The Time We Spring-Cleaned the World
(Poem for children)
The world it got so busy,
There were people all around.
They left their germs behind them;
In the air and on the ground.
These germs grew bigger and stronger.
They wanted to come and stay.
They didn’t want to hurt anyone –
They just really wanted to play.
Sometimes they tried to hold your hand,
Or tickled your throat or your nose.
They could make you cough and sneeze
And make your face as red as a rose.
And so these germs took over.
They started to make people ill,
And with every cough we coughed
More and more germs would spill.
All the queens and kings had a meeting.
“It’s time to clean the world up!” they said.
And so they had to close lots of fun stuff,
Just so these germs couldn’t spread.
We couldn’t go to cinemas
Or restaurants for our tea.
There was no football or parties,
The world got as quiet as can be.
The kids stopped going to school,
The mums and dads went to work less.
Then a great, big, giant scrubbing brush
Cleaned the sky and the sea and the mess!
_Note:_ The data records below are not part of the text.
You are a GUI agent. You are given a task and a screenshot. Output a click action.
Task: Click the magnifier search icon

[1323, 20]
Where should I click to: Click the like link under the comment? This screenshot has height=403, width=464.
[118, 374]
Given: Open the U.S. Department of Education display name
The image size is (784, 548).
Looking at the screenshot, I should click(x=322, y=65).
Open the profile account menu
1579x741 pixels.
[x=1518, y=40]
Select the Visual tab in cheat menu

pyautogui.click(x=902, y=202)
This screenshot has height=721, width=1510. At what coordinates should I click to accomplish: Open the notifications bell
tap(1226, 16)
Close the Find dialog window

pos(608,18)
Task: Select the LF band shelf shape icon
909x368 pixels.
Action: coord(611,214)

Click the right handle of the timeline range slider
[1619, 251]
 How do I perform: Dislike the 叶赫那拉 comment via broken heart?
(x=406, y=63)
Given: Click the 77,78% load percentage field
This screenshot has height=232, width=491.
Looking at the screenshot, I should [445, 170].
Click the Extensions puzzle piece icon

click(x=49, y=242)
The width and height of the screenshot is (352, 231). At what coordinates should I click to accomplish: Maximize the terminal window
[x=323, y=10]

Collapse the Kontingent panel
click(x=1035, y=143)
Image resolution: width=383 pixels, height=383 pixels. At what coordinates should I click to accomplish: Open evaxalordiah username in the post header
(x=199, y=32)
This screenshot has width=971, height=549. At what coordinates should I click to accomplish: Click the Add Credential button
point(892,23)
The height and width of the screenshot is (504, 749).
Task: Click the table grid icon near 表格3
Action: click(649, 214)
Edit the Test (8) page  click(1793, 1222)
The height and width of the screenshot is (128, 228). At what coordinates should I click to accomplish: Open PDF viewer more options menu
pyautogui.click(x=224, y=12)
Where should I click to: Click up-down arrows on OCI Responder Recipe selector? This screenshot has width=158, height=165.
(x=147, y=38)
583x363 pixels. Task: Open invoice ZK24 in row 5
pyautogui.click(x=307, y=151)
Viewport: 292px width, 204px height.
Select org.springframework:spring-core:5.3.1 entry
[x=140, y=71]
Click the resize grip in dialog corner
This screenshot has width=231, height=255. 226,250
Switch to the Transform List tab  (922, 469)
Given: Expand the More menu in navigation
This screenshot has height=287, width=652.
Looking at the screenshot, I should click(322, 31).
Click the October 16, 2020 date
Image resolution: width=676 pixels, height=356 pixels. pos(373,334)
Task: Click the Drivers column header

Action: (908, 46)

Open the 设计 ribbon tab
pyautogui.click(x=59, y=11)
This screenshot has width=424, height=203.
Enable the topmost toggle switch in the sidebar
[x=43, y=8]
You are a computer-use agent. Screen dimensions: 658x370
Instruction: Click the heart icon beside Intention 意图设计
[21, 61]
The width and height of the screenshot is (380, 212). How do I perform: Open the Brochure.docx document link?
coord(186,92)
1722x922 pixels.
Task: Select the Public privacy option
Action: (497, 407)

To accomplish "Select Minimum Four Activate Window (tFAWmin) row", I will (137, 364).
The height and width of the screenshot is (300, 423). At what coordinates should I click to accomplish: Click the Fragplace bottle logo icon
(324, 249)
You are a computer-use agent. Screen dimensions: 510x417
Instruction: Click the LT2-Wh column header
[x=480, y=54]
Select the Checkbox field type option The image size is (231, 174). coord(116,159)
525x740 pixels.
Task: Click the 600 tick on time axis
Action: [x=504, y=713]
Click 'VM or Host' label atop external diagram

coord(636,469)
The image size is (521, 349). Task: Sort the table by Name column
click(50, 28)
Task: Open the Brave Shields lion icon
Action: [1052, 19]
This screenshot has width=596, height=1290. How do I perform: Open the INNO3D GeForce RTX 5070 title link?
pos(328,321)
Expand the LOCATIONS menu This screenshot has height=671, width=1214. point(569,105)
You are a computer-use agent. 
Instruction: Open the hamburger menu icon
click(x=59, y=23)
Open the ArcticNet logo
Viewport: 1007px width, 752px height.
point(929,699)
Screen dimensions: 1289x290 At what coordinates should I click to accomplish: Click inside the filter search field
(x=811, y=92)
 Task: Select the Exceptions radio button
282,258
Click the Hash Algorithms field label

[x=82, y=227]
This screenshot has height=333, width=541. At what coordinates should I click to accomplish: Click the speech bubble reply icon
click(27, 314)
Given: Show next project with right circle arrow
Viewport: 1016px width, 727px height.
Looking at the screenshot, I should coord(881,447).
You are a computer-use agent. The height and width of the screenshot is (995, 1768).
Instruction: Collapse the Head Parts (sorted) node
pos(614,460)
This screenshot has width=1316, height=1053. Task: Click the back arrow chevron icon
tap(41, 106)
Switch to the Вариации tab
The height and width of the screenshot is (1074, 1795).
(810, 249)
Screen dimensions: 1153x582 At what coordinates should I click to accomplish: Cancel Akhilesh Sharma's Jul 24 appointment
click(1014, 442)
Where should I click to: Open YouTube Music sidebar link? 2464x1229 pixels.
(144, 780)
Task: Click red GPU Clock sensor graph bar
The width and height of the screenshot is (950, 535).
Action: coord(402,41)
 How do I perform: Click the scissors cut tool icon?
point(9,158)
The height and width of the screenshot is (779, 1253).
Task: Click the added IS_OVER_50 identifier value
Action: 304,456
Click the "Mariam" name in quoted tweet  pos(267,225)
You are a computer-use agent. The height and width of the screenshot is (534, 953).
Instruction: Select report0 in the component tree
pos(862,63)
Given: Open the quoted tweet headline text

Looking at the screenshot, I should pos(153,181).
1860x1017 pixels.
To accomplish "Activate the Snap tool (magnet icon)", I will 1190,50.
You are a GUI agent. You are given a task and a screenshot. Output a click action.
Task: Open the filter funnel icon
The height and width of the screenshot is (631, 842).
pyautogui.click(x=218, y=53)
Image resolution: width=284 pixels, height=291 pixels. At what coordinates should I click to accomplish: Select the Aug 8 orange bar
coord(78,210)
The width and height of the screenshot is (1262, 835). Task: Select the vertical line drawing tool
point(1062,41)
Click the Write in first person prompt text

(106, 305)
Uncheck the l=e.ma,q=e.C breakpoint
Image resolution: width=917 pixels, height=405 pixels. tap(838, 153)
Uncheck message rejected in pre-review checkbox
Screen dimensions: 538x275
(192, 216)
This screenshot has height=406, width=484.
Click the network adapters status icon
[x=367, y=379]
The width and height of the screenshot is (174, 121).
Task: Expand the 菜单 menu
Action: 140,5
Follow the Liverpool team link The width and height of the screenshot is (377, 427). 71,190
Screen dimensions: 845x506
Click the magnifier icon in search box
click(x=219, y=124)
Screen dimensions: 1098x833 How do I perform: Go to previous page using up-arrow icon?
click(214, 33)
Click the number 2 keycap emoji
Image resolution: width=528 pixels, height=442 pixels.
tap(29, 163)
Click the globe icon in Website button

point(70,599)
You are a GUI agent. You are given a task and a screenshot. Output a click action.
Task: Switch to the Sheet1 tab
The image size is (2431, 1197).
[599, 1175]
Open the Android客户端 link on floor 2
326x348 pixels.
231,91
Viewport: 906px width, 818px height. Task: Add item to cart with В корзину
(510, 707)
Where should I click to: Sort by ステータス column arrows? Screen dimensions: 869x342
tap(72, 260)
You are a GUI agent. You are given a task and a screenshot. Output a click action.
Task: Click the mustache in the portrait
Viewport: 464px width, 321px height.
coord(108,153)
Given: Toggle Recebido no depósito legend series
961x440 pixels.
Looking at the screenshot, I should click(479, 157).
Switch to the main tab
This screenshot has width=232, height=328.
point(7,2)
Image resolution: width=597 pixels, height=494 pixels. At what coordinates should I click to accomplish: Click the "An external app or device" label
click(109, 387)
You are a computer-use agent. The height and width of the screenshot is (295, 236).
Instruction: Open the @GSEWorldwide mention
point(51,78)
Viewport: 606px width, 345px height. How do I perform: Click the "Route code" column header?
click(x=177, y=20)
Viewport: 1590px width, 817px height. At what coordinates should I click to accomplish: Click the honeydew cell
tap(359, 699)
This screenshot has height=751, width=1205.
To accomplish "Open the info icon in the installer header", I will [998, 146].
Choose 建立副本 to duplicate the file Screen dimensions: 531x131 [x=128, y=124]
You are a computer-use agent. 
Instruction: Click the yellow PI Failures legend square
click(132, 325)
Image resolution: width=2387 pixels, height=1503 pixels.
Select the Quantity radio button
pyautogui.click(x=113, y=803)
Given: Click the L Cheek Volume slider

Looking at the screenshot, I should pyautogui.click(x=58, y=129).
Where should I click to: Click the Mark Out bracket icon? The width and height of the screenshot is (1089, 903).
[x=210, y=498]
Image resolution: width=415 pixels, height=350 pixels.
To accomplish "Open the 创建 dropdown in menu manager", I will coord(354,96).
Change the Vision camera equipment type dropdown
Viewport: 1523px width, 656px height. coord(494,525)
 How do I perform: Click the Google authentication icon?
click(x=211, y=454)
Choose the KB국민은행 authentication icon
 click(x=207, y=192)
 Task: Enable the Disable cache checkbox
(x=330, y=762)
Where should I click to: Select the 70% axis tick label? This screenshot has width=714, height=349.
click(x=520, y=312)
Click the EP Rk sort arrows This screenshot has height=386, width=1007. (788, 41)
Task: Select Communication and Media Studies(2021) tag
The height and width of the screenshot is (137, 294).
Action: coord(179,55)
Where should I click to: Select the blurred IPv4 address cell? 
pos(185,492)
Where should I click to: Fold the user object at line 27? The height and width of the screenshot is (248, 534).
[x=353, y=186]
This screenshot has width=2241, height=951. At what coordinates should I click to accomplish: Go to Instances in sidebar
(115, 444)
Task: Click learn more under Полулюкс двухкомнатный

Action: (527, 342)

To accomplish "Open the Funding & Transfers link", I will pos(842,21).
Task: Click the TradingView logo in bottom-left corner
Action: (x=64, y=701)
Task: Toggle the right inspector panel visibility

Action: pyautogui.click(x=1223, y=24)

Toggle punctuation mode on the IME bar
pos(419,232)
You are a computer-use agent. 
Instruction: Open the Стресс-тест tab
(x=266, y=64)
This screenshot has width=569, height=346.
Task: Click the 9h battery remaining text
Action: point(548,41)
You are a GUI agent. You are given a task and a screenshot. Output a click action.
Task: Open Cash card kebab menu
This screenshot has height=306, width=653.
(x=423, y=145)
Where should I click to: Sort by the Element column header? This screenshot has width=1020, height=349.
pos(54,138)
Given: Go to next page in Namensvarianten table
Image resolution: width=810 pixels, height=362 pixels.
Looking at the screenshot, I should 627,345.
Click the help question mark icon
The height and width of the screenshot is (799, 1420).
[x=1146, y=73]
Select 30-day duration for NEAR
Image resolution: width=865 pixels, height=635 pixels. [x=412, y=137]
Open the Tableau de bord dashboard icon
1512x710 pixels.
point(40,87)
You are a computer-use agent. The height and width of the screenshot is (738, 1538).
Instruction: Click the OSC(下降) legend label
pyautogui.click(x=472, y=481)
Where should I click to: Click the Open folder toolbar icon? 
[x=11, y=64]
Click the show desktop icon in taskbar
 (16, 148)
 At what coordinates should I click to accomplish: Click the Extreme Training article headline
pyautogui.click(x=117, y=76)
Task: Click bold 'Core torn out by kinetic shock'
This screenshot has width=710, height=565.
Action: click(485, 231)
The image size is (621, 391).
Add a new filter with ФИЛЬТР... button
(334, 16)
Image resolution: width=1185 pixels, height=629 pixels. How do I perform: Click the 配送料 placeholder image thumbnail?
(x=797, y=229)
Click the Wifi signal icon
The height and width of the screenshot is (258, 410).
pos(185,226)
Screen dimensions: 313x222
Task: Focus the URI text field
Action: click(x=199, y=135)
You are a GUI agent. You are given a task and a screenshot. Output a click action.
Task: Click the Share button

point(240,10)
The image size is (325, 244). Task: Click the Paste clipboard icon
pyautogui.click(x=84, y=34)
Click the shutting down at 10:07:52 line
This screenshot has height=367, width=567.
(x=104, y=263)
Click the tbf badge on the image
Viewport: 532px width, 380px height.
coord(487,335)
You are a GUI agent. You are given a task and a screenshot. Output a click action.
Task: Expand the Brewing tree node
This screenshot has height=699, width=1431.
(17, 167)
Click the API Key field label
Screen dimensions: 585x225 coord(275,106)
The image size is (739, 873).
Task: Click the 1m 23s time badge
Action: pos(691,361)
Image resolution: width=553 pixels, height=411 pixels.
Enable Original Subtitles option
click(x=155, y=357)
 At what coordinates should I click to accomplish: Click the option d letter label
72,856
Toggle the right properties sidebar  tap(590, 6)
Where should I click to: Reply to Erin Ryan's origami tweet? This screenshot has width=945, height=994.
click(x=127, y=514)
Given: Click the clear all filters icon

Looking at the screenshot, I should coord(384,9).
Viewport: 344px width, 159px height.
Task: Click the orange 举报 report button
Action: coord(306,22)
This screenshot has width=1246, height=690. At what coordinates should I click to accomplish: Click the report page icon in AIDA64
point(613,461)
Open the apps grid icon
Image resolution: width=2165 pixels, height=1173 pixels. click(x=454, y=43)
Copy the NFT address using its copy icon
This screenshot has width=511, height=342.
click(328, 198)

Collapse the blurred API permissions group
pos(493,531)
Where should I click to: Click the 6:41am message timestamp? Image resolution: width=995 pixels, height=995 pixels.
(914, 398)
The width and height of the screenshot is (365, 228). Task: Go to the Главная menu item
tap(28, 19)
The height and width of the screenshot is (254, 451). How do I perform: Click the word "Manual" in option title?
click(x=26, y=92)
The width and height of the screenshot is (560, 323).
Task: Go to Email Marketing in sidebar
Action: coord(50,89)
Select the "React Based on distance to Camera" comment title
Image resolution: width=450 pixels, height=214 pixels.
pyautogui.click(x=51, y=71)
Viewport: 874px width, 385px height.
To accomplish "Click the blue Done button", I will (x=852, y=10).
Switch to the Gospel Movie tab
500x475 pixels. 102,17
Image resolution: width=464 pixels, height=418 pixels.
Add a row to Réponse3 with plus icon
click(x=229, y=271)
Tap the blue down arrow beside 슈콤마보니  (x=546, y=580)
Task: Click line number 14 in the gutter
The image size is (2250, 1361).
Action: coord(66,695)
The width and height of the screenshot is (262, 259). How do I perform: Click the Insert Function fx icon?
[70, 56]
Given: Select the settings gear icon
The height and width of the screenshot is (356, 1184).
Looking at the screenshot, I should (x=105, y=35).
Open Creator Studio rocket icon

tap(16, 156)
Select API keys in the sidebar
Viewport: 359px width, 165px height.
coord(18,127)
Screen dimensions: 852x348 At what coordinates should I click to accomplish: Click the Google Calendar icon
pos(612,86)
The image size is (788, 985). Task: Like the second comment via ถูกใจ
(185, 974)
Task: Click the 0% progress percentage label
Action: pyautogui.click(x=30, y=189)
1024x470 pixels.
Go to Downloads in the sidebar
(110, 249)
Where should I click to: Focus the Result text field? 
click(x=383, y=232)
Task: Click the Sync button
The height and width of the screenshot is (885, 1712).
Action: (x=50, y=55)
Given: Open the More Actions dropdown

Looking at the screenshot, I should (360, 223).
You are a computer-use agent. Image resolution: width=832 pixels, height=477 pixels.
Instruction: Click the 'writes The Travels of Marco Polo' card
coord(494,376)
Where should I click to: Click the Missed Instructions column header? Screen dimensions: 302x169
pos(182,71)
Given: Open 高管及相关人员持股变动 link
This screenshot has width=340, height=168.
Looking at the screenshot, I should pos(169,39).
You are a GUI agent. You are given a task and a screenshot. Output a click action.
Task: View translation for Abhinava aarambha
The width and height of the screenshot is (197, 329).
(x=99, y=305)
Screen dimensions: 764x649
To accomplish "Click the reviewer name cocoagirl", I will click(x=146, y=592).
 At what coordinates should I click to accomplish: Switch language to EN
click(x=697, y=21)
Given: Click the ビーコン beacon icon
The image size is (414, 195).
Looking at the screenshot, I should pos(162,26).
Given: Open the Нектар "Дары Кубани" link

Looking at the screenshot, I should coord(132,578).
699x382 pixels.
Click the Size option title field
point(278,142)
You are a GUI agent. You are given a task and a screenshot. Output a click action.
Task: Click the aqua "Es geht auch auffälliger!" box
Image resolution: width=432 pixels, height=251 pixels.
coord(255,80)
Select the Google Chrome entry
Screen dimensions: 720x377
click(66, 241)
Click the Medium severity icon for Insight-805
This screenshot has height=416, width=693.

Dads started teaching the sums,
Big brothers played with us more,
Mums were in charge of homework
And we read and played jigsaws galore!
The whole world was washing their hands
And building super toilet roll forts!
Outside was quiet and peaceful,
Now home was the place for all sports.
So we played in the world that was home
And our days filled up with fun and love,
And the germs they grew smaller and smaller
And the sun watched from up above.
Then one morning the sun woke up early,
She smiled and stretched her beams wide.
The world had been fully spring cleaned,
It was time to go back outside!
We opened our doors oh so slowly
And breathed in the clean and fresh air.
We promised that forever and always
Of this beautiful world we’d take care!
Let’s all look forward to that day when we can open our doors again to the world and to each other and remember what we learned during the days of the pandemic: Be kind to each other and the world out there.